**Texto**.
Democracia

sexta-feira, janeiro 13, 2017

Na Rússia, essa estranha democracia Indo-europeia, a violência doméstica vai ser descriminalizada.
Por lá, de acordo com o provérbio Russo que diz "Não é amor, se ele não lhe bater", e com o alto patrocínio da Igreja Ortodoxa Russa vai ser permitido bater na mulher. A agressão a uma mulher vai ser considerada como um mero delito, a não ser que seja agredida mais que uma vez por ano, mas desde que se tenha dirigido ao hospital, ou tenha faltado ao emprego.

Num país, onde se estima que morram diariamente 14 mulheres vítimas de violência doméstica, foi precisamente uma mulher que apresentou esta proposta na Duma. Diz ela que na cultura Russa, a tradição familiar assenta numa cultura parental. Ou seja, numa boa família Russa, a autoridade é exercida através da presença do pai. E o pai, como ser omnipotente e omnipresente que é aos olhos da extrema direita Russa, não pode de forma alguma ser marginalizado por dar um par de estalos à mãe, ou por mostrar que quem manda na casa e na boa família Russa será sempre o homem.

Num país onde se calcula que diariamente sejam agredidas 36 mil mulheres, até a criminalização da violência doméstica é algo muito recente: apenas após Julho de 2016 a violência doméstica foi considerada um crime, e ao começar 2017 percebe-se que muito provavelmente essa decisão vai ser revogada.

Em pleno século XXI, na Rússia a mão violenta do homem é lei, é soberana.
São várias as vozes que dizem que em pleno século XXI são vários os direitos das mulheres que já estão assegurados. Há até os que se atrevem a dizer que o feminismo e o lutar pelos direitos é uma moda, ou uma mania. Mas, olhando para o que se passa na Rússia, será mesmo assim?

**Secção de dados**.
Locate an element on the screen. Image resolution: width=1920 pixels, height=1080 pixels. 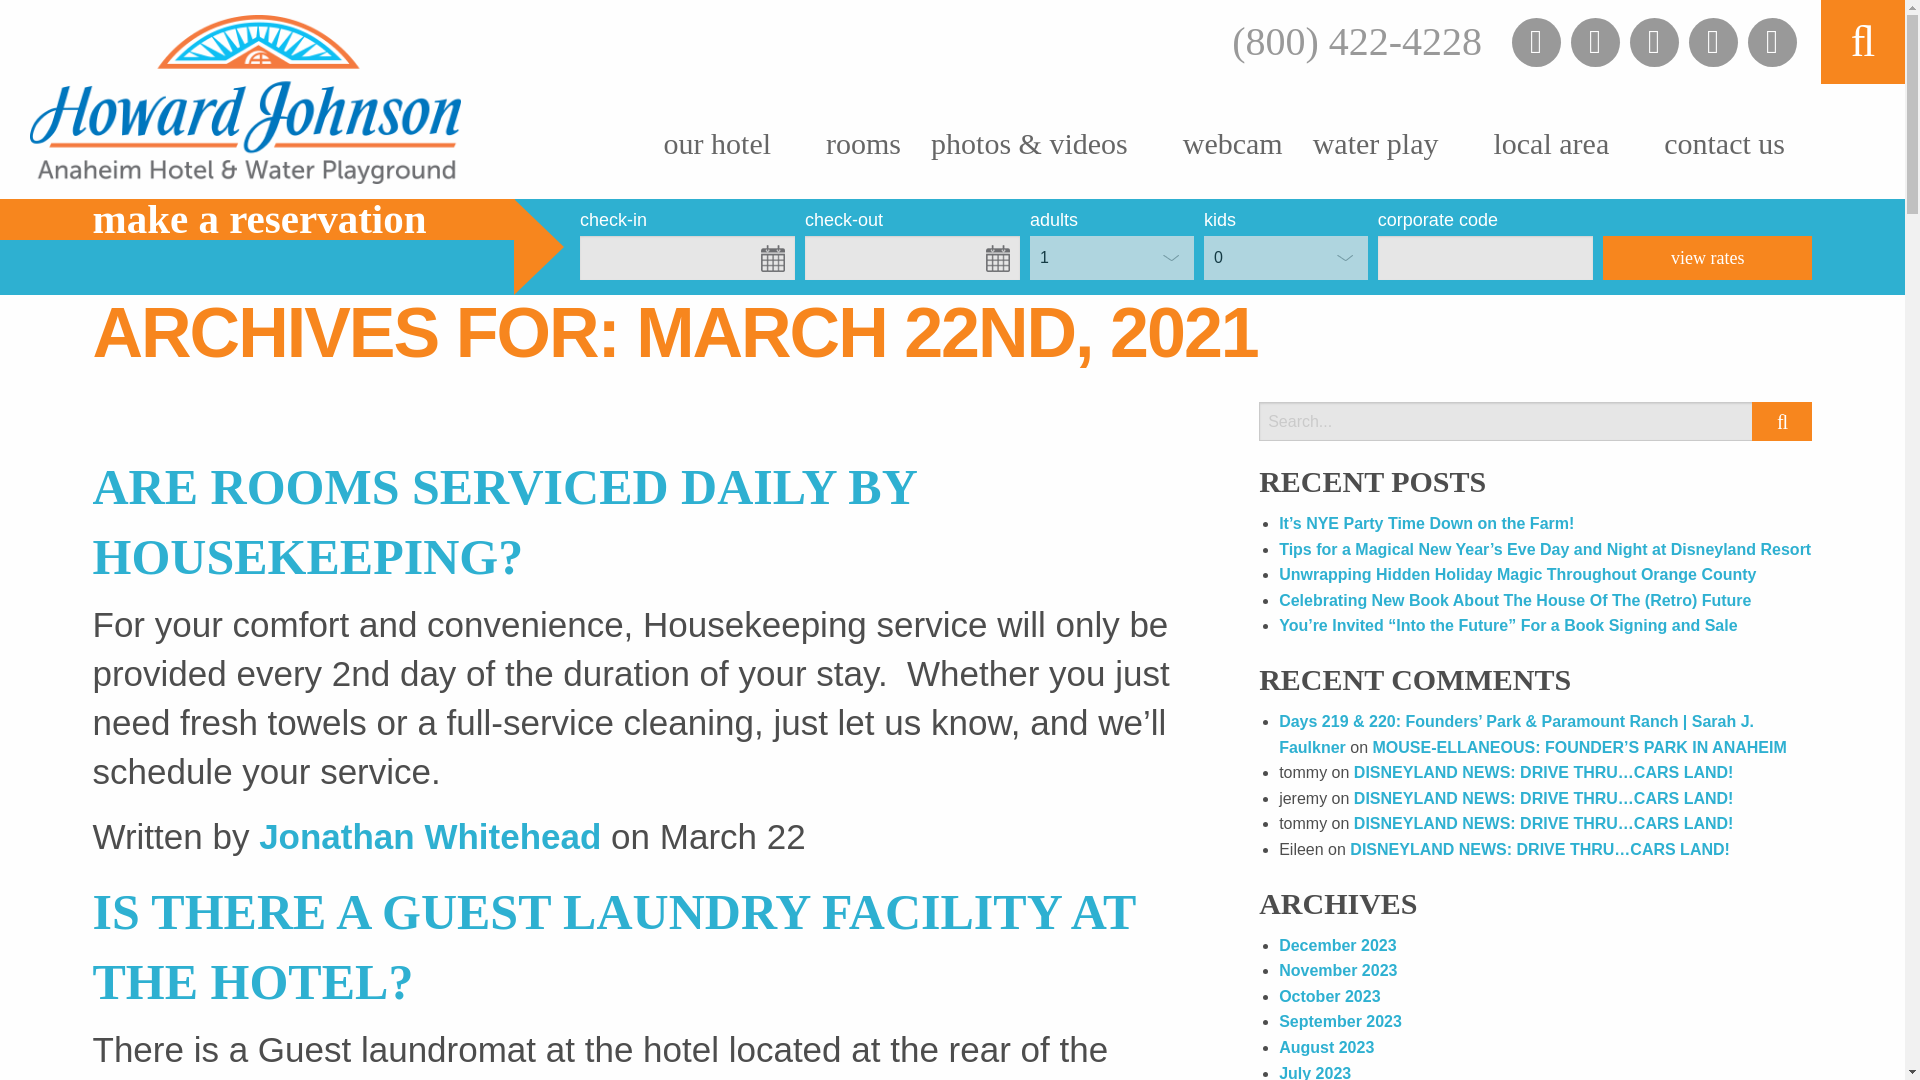
water play is located at coordinates (1376, 146).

**Exercício**.
Responda, por favor, a estas perguntas com base no texto sobre a violência doméstica na Rússia:
(a) Quantas mulheres se estima que morram diariamente na Rússia vítimas de violência doméstica?
(b) A partir de quando passou a violência doméstica a ser considerada crime?
(c) Quem apresentou na Duma a proposta de descriminalização?
A listagem não entra neste exercício.

**Resposta escrita**.
(a) 14 mulheres.
(b) Apenas após Julho de 2016.
(c) Uma mulher.